When it comes to marketing, I am first and foremost a direct marketer. In today’s language – I am a D-T-C proponent and advocate. Over the years I’ve worked with companies that have cared little about their brand identity (just get the order and we’ll find other items for that new customer to buy) and focused on beating break-even numbers as quickly as possible. Investing in a brand was and is time consuming AND expensive.
Companies that were interested in building a solid brand understood that careful planning and execution had to be undertaken in order to create and maintain the desired brand identity and promise. Ten years ago this meant driving consumers to purchase the product most of the time at a retail location. The Direct to Consumer marketers were running all different types of media promotions incentivizing consumers to stop what they were doing and call and buy now. The incidences of reverse engineering a brand to begin as a DTC and move to a full-scale retail brand were rare. Tempur-Pedic mattresses on which I worked for many years was a rare exception and today for the most part has forgone its direct response roots.
In the last ten years companies like Warby-Parker, Harry’s, Dollar Shave and others have disrupted the retail AND the direct response landscape. As an agency owner the fallout has come in some unexpected ways. More than one client has expressed a desire to create a good and ‘cool’ brand but at the same time they all need orders to sustain their growth and spending. These companies are not funded by venture capital or private equity so they feel they have to straddle the line between brand and direct. This is fine for our shop as we often discuss the idea with clients and prospects that we stand at the intersection of brand and direct response.

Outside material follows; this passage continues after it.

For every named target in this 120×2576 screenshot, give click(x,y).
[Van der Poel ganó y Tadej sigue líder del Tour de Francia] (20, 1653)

But there’s a catch. It ain’t easy and there’s not a magic formula that can be plugged in that will guarantee success. Oh sure, clients will say they understand that success is not guaranteed but that’s not completely true. Every company is hedging their investment to protect the downside risk. That’s just smart. But can straddling the line between brand and direct response actually be successful?
The answer is YES – with a caveat (of course). Understanding and mapping the customer journey is the key. And it is not always immediately transactional – despite what we all would like! Depending on the product or service, the promise, look and feel of a brand’s appearance must be aligned with the consumer’s personal journey. For some products it’s a one step and one stop solution – i.e. cool product that’s useful, easy to buy and needs no further information. The support for a product like this can be simple, straightforward and more promotional than a multi-step sale in which the consumer will research, check other information and more carefully consider purchase options.
There are inherent difficulties in attempting to capture customer orders while building a lasting and valuable brand and they do not always work in concert. Professional major sports teams are a good example of brand building while being transactional. Sure it’s great to have a good year where lots of people buy tickets, subscribe to watch, and pay for team merchandise. But many teams survive despite a lack of on the field success and over time the value of their brand (franchise) increases whether they have a winning tradition or not. Unfortunately the model that works for pro sports teams is not easily replicable for most other businesses.
Building a lasting brand of value requires a longer-term plan. Quality products, a good value proposition, and great customer service are all critical elements that make up a successful brand. If getting people to ACT NOW! is all that matters, there can be a big disconnect in laying the foundations of a successful brand while trying to make incremental sales in order to keep the lights on. How can this be done? Very carefully with detailed planning and execution. I said it wasn’t easy but creating something of lasting value is rarely easy.